■ What the exercise asks
Return all of the entries exactly, with nothing added or left out.

── Records for the exercise

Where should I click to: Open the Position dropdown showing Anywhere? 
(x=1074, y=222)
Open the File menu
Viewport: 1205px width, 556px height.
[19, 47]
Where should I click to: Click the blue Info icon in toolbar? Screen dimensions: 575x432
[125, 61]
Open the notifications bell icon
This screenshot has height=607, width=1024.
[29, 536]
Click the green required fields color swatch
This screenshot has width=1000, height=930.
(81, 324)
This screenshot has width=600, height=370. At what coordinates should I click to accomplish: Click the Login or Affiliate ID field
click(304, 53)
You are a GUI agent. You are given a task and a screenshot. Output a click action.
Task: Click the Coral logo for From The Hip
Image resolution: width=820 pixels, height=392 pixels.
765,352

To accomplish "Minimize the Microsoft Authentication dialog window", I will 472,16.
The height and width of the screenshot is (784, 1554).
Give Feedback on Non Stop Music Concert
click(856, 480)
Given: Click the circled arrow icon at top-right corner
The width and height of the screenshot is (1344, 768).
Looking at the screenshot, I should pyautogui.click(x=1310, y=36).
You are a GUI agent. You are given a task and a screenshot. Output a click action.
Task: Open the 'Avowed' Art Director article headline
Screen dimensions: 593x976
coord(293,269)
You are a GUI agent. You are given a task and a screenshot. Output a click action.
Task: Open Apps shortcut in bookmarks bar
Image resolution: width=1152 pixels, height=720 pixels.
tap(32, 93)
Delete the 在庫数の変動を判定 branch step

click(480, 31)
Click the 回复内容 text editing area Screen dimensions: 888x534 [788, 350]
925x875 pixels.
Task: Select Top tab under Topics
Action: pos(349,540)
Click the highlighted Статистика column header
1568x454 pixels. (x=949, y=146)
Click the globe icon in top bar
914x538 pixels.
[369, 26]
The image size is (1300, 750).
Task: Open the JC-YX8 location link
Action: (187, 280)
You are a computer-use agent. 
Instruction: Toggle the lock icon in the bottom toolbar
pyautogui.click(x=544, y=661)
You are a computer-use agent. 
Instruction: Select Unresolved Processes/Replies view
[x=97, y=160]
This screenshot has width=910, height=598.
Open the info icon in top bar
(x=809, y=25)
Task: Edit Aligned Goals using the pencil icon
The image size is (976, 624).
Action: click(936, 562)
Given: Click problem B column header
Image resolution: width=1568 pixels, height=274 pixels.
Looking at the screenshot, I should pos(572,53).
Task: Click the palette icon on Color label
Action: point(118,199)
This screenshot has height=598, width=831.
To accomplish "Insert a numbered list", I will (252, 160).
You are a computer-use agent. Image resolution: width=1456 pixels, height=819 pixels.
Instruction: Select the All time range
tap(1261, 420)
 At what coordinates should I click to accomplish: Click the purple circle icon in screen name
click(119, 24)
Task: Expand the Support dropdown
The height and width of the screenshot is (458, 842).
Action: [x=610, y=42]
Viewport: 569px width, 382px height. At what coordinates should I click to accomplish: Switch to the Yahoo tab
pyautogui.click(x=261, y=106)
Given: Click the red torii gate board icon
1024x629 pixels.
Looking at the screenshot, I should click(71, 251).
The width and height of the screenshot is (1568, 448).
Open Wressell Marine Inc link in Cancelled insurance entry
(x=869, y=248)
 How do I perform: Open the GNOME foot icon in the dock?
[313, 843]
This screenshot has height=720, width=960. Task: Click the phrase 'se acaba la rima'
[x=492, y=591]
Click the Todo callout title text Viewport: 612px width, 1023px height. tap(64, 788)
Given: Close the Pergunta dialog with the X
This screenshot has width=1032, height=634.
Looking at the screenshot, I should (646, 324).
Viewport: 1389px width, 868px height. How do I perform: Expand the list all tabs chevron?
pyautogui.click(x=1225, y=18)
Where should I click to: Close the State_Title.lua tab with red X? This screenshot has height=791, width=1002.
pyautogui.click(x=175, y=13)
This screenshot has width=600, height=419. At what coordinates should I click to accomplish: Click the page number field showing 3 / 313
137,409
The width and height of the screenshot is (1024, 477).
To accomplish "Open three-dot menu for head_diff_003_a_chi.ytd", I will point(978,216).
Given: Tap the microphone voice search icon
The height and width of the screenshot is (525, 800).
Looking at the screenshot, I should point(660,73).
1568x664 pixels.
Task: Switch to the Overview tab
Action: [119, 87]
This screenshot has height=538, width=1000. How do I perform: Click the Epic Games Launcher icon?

────

■ Exercise answer
Where should I click to: Open the Position dropdown showing Anywhere? 
(x=1074, y=222)
Open the File menu
Viewport: 1205px width, 556px height.
[19, 47]
Where should I click to: Click the blue Info icon in toolbar? Screen dimensions: 575x432
[125, 61]
Open the notifications bell icon
This screenshot has height=607, width=1024.
[29, 536]
Click the green required fields color swatch
This screenshot has width=1000, height=930.
(81, 324)
This screenshot has width=600, height=370. At what coordinates should I click to accomplish: Click the Login or Affiliate ID field
click(304, 53)
You are a GUI agent. You are given a task and a screenshot. Output a click action.
Task: Click the Coral logo for From The Hip
Image resolution: width=820 pixels, height=392 pixels.
765,352

To accomplish "Minimize the Microsoft Authentication dialog window", I will 472,16.
The height and width of the screenshot is (784, 1554).
Give Feedback on Non Stop Music Concert
click(856, 480)
Given: Click the circled arrow icon at top-right corner
The width and height of the screenshot is (1344, 768).
Looking at the screenshot, I should pyautogui.click(x=1310, y=36).
You are a GUI agent. You are given a task and a screenshot. Output a click action.
Task: Open the 'Avowed' Art Director article headline
Screen dimensions: 593x976
coord(293,269)
You are a GUI agent. You are given a task and a screenshot. Output a click action.
Task: Open Apps shortcut in bookmarks bar
Image resolution: width=1152 pixels, height=720 pixels.
tap(32, 93)
Delete the 在庫数の変動を判定 branch step

click(480, 31)
Click the 回复内容 text editing area Screen dimensions: 888x534 [788, 350]
925x875 pixels.
Task: Select Top tab under Topics
Action: pos(349,540)
Click the highlighted Статистика column header
1568x454 pixels. (x=949, y=146)
Click the globe icon in top bar
914x538 pixels.
[369, 26]
The image size is (1300, 750).
Task: Open the JC-YX8 location link
Action: (187, 280)
You are a computer-use agent. 
Instruction: Toggle the lock icon in the bottom toolbar
pyautogui.click(x=544, y=661)
You are a computer-use agent. 
Instruction: Select Unresolved Processes/Replies view
[x=97, y=160]
This screenshot has width=910, height=598.
Open the info icon in top bar
(x=809, y=25)
Task: Edit Aligned Goals using the pencil icon
The image size is (976, 624).
Action: click(936, 562)
Given: Click problem B column header
Image resolution: width=1568 pixels, height=274 pixels.
Looking at the screenshot, I should pos(572,53).
Task: Click the palette icon on Color label
Action: point(118,199)
This screenshot has height=598, width=831.
To accomplish "Insert a numbered list", I will (252, 160).
You are a computer-use agent. Image resolution: width=1456 pixels, height=819 pixels.
Instruction: Select the All time range
tap(1261, 420)
 At what coordinates should I click to accomplish: Click the purple circle icon in screen name
click(119, 24)
Task: Expand the Support dropdown
The height and width of the screenshot is (458, 842).
Action: [x=610, y=42]
Viewport: 569px width, 382px height. At what coordinates should I click to accomplish: Switch to the Yahoo tab
pyautogui.click(x=261, y=106)
Given: Click the red torii gate board icon
1024x629 pixels.
Looking at the screenshot, I should click(71, 251).
The width and height of the screenshot is (1568, 448).
Open Wressell Marine Inc link in Cancelled insurance entry
(x=869, y=248)
 How do I perform: Open the GNOME foot icon in the dock?
[313, 843]
This screenshot has height=720, width=960. Task: Click the phrase 'se acaba la rima'
[x=492, y=591]
Click the Todo callout title text Viewport: 612px width, 1023px height. tap(64, 788)
Given: Close the Pergunta dialog with the X
This screenshot has width=1032, height=634.
Looking at the screenshot, I should (646, 324).
Viewport: 1389px width, 868px height. How do I perform: Expand the list all tabs chevron?
pyautogui.click(x=1225, y=18)
Where should I click to: Close the State_Title.lua tab with red X? This screenshot has height=791, width=1002.
pyautogui.click(x=175, y=13)
This screenshot has width=600, height=419. At what coordinates should I click to accomplish: Click the page number field showing 3 / 313
137,409
The width and height of the screenshot is (1024, 477).
To accomplish "Open three-dot menu for head_diff_003_a_chi.ytd", I will point(978,216).
Given: Tap the microphone voice search icon
The height and width of the screenshot is (525, 800).
Looking at the screenshot, I should point(660,73).
1568x664 pixels.
Task: Switch to the Overview tab
Action: [119, 87]
This screenshot has height=538, width=1000. How do I perform: Click the Epic Games Launcher icon?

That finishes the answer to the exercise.